A Salty Tale in Several Parts
1. Meeting the Pecos southwest of Nash Draw
We start from Carlsbad and drive on US highway 285 toward Loving, and a few miles before that town we turn off to the left onto NM route 31, which is the main route into Nash Draw from the south. We stop where the road crosses the Pecos. In the first photo we are under the traffic bridge we have just crossed, looking upstream at water coming from under the railroad bridge to the north of us (there are two braids of the river here, this is just one of them):
Next we look downstream from near the same spot and meet one of the many small lakes formed on this river where there is not much relief (it is pretty flat in these spots so the river spreads out and relaxes for a while).
What I am (hence we are) interested in is what the lay of the land is at the southern extremity of the Laguna Grande de la Sal, the Great Salt Lake of Nash Draw, where the now defunct salt works of the US Refining Company are located (and salt is now being loaded onto freight trains from the salt piles --to the left in the next photo-- salt deposited there many years ago).

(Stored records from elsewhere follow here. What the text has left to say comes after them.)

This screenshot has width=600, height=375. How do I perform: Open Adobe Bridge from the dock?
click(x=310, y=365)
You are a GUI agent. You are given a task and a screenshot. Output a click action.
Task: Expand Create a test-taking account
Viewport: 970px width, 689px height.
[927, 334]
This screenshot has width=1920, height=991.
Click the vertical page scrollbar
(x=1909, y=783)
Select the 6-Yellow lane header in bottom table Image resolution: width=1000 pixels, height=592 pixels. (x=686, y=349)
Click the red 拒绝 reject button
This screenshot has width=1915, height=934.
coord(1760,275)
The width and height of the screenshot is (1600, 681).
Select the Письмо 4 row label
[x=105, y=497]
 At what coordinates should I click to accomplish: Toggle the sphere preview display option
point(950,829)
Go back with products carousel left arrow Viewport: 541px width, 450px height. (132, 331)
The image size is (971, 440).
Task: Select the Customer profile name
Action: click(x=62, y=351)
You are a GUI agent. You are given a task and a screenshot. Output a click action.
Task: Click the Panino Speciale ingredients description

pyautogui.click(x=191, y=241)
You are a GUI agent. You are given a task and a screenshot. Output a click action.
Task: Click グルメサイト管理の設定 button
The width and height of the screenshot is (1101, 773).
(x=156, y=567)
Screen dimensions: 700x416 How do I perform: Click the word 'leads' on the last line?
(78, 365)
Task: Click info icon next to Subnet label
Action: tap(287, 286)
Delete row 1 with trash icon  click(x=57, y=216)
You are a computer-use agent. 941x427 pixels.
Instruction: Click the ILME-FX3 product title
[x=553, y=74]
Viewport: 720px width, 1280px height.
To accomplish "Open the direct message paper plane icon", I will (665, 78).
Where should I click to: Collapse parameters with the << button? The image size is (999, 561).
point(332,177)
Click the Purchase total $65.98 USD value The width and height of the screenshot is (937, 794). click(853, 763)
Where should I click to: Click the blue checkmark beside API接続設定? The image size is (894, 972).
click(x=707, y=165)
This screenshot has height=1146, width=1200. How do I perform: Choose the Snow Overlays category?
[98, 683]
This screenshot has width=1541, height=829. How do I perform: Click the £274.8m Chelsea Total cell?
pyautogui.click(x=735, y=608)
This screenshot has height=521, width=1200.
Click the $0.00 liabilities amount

I had heard that these salt works brought water in from the Pecos river for their sanitary, culinary, and production purposes. It was not hard to find evidence for that water- importing system:
Note that it slopes down toward the salt works from the river. There is a rise before one gets from here to the river. In other words: there in no overland flow channel from Nash Draw into the Pecos River. So river water was, no doubt, pumped up from the river, and then sent on its way to the salt-works by gravity.
Under two miles away. judging by eyeballing the size of the salt works' water tower (between the utility poles), we meet the river again and clearly see the rise that separates and protects the river from the salty draw to its north:
Looking upstream shows a sizable expanse of water, another lake on this river.
Looking under the bridge, one can see the amount of flow in the river at this point.
On the other side of the bridge the river is in a narrower channel, until it reaches yet another area where there is a virtual lake, as there was before the water reached the bridge.
What we will do now is struggle alongside this narrower channel and occasionally look at it, until it breaks out into a larger water-body once more:
The narrower channel flows directly into yet another lake on this river, but the channel is broken in several places to also allow side-flow into this lake:
Now we are moving away from the narrower channel:
We had to move away from narrower channel to get a better view of the next lake on the river (the ridge on the left separates this water from the narrower channel, with several breaks to allow easy water access):
Now it is time to move on, to drive south and see where we can access the river next.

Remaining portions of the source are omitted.